Конечно, Пекинский университет – контора богатая, но Варшавский тоже не из бедных. Новинки к нам поступают чуть ли не быстрее, чем в сам стольный Питер. И мне что-то не верилось, что в Пекине на одну лабораторию будет работать машина, каких на всю Российскую Империю больше сотни не наскребется.
– Если у них стоит «синий дракон» или еще что-нибудь вроде нашего «Алтая-40», то они над этой заразой провозятся года два, – уверенно заявил Семга. – Никак не меньше.
Я старательно замарал «Китай» и поставил знак вопроса рядом с Америкой.
– Ну спасибо, Семга. Выручил. Домо тебе аригато.
– Тебе тоже большой банзай, – отозвался Семга. – Будь. Звони, не забывай.
В трубке раздались гудки.
– Очень интересно, – заметил Щербаков. – Только на будущее, Андрей, пожалуйста, запомните одну вещь.
– Да?
– Задавайте вопросы сначала мне. Всю эту информацию я мог получить из картотеки УПБ, не выслушивая при этом подробностей относительно китайца с неблагозвучной фамилией.

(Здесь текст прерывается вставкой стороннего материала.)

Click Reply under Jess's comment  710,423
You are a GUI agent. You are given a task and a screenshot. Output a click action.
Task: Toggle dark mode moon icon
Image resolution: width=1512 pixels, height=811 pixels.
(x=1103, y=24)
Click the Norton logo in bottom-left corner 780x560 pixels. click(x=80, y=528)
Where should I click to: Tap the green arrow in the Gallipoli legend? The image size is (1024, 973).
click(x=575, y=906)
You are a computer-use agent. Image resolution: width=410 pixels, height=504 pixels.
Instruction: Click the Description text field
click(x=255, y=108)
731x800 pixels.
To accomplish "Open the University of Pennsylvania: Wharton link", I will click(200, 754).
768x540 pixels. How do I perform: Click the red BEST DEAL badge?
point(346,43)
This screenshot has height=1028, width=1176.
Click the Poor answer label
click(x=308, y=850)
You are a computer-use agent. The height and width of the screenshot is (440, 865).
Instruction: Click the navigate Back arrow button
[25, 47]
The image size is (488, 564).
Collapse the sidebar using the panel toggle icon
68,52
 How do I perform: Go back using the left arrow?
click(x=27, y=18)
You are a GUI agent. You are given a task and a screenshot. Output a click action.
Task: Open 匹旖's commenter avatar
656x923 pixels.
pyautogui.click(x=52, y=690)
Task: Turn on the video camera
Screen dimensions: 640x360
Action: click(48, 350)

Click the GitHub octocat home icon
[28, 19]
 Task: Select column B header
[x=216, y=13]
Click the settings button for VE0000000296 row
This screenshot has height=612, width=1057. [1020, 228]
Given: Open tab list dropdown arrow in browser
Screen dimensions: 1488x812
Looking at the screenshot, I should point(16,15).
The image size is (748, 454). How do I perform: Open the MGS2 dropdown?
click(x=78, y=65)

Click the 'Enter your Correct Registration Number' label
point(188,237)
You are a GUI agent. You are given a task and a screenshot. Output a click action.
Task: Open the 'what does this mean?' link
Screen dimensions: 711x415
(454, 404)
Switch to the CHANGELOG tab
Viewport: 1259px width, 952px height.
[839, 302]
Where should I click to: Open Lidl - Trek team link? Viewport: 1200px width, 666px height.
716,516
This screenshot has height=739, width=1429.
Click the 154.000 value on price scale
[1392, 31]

– Понял. А теперь вопрос номер раз. Кто заказал лаборатории профессора Лю копание в куче квантового навоза?
– Вопрос дельный. Кстати, я запамятовал – когда там преставился мистер Джон Норман?
– Семнадцатого июня прошлого года. Кстати, вот вам второй вопрос – каким именно образом доктор Норман распрощался с жизнью?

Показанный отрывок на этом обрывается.